Hedges are wonderful pieces of living architecture that provide security, privacy, and shelter from winds. They also add dimension to your garden design by creating separate outdoor spaces or “rooms.”
A healthy, well groomed hedge does take some work, but the key to creating a low-maintenance hedge is choosing the right plants. Here are some tips for choosing shrubs to use for hedges in your yard.
What to Look for in a Hedge Shrub
A hedge range from a free form mixed border to a sharply clipped living fence. A formal hedge will clearly define a boundary, while an informal one will blend subtly into the surroundings.

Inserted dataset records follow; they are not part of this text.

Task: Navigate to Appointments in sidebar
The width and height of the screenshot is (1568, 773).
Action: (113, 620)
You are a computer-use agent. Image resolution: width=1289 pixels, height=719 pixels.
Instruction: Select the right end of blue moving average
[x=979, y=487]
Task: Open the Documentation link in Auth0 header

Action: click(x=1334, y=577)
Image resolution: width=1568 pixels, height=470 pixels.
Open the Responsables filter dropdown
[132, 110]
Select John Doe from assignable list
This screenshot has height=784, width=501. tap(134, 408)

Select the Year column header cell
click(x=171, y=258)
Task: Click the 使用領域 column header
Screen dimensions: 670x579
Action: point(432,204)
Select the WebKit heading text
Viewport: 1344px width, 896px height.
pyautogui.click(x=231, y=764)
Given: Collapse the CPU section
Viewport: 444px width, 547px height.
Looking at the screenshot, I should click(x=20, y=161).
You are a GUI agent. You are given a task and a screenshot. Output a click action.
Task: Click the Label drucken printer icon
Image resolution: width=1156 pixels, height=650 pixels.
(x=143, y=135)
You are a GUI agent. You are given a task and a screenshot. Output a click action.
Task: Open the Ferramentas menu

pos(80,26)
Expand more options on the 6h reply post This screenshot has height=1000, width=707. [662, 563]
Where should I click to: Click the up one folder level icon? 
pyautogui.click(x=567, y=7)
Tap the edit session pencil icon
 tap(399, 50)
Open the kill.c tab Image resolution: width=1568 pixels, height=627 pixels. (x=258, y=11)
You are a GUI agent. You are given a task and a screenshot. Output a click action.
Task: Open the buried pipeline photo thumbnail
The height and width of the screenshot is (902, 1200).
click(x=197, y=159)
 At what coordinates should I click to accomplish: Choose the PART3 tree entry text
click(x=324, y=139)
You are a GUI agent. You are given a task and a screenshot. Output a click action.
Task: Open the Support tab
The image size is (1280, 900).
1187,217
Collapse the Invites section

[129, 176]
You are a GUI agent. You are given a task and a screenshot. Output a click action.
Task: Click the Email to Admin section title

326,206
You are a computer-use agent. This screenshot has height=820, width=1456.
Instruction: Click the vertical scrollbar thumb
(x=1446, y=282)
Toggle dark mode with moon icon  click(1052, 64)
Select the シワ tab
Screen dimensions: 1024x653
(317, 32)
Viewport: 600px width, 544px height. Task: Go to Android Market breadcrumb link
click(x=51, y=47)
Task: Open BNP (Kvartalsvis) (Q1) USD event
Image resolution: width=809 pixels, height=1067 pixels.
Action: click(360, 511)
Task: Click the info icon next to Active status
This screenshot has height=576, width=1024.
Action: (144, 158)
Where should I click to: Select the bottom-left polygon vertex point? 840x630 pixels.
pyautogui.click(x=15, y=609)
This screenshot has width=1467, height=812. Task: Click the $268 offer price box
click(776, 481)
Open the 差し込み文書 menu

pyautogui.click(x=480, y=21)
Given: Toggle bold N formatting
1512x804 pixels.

When choosing a hedge, look for shrubs that meet the following criteria:
- Shrub Foliage: For maximum privacy and winter protection, choose shrubs that stay green all winter.
- Shrub Size: Decide how high you want your hedge to be, and choose shrubs that grow to that height. If you plant 40-foot hollies and plan to keep them trimmed to 6 feet, you’re in for a world of work, not to mention awkward looking plants!
- Shrub Shape: Choose shrubs that naturally have low, dense branches and a mounded, round, or pyramidal shape. These types of shrubs will take very little shaping to create a nice hedge.
- Shearable Shrubs: If you’re going to use hedge clippers, choose plants that adapt well to shearing. Some plants become thin and bare if you repeatedly clip the tips of the branches.
- Adaptable Shrubs: Choose tough shrubs that are adaptable to the varying conditions in your yard and climate. If your hedge will have a mix of sun and shade, or a mix of dry and wet soil, choose shrubs that can handle both. Also, go for plants that don’t require a lot of irrigation for your climate.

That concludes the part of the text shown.